### [LESETEXT]
Die Klimakrise vermeiden und zur Not sich daran anpassen, um Schäden zu vermeiden - darum drehten sich die internationalen Klimaverhandlungen der vergangenen Jahre, konkret hieß das: CO2-Emissionen reduzieren, Dämme und resiliente Städte bauen.
Doch spätestens dieses Jahr schlägt bei der Uno-Klimakonferenz COP25 in Madrid die Erkenntnis durch: Das wird nicht reichen, die Klimakrise verursacht schon heute Schäden, die teils unbezahlbar sind.
"Durch die steigenden Meeresspiegel versalzen unsere Brunnen und Felder", sagt Choi Yeeting, nationaler Klimawandel-Koordinator des pazifischen Inselstaats Kiribati, der laut Berechnungen der Weltbank bis 2050 unbewohnbar werden könnte. Einwohner der Insel, sagt Yeeting, müssten schon heute ihre Siedlungsgebiete an der Küste verlassen, Fischer verlören ihre Existenz. "Um diesen Menschen zu helfen, fehlen uns aber die Mittel."

### [AUFGABEN]
[a] Zähle alle konkreten Maßnahmen auf, die der Lesetext als Gegenstand der Klimaverhandlungen der vergangenen Jahre nennt.
[b] Setze den Lesetext über die Klimakrise im Anschluss an seinen letzten Satz fort.

### [DATENTEIL]
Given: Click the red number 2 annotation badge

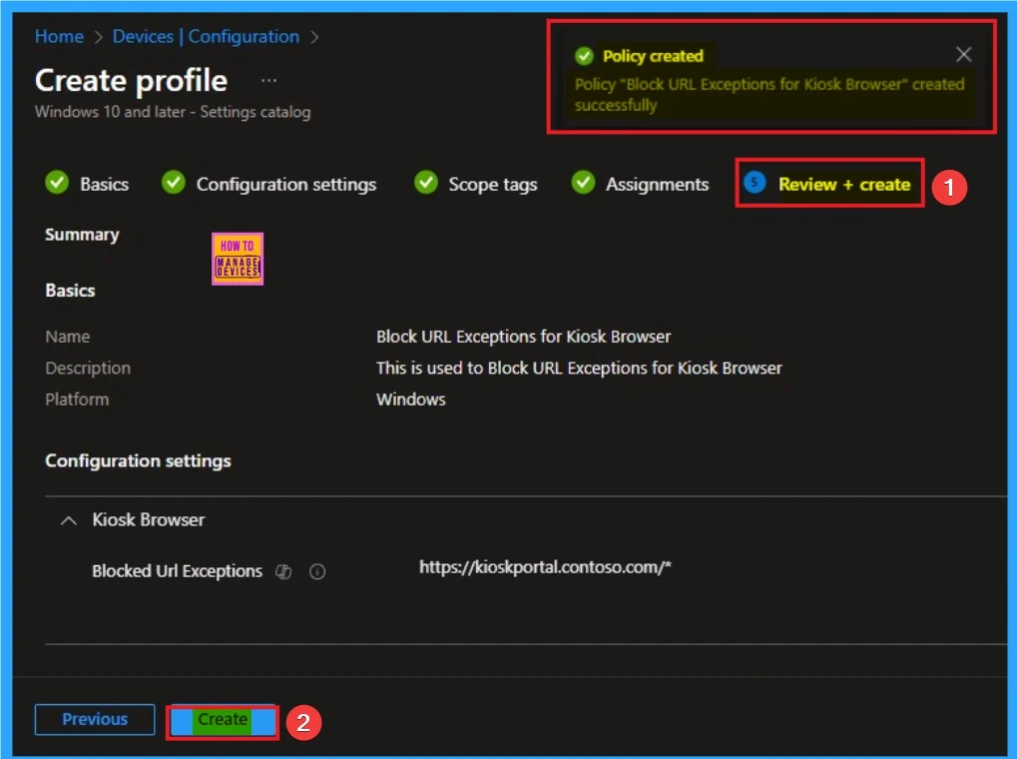Looking at the screenshot, I should point(302,722).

### [LÖSUNGEN]
[a]
- CO2-Emissionen reduzieren
- Dämme bauen
- resiliente Städte bauen

[b]
Ähnliches passiert überall auf der Welt. Drei Millionen Menschen in Ostafrika sind derzeit von Überflutungen betroffen. Wegen eines Zyklons mussten 2,1 Millionen Menschen in Bangladesch ihre Häuser verlassen. Hurrikan Dorian raubte 76.000 Menschen auf den Bahamas ihr Zuhause, verursachte Schäden in Höhe von sieben Milliarden US-Dollar und kostete 60 Menschenleben.
Allein auf die globale Erwärmung geht keine dieser Katastrophen zurück, doch der Weltklimarat sagt, dass sie immer zerstörerischer werden.
Um die dadurch verursachten Schäden abzufedern, diskutieren die Staaten in Madrid den so genannten "Warsaw International Mechanism" (WIM), der finanzielle Mittel bereitstellen soll. Konkret geht es dabei um Verluste und Schäden, wobei Verluste alles umfassen, was sich nicht wiederherstellen lässt und nur schwer finanziell zu beziffern ist: ein Zuhause, Traditionen, Menschenleben.
"Die Industriestaaten hatten lange Zeit Angst vor Kompensationsforderungen, aber jetzt ist die Klimakrise so weit fortgeschritten, dass es nicht mehr anders geht", sagt Sabine Minninger, Referentin für Klimapolitik bei "Brot für die Welt".
Wie können Kompensationen aussehen?
Doch wie der WIM ausgestaltet werden soll, darüber wird gestritten. Grundsätzlich, so Minninger, gäbe es drei Ansätze: Versicherungen gegen Klimaschäden, die Arbeit internationaler Nothilfeorganisationen sowie verbindliche Kompensationsmechanismen.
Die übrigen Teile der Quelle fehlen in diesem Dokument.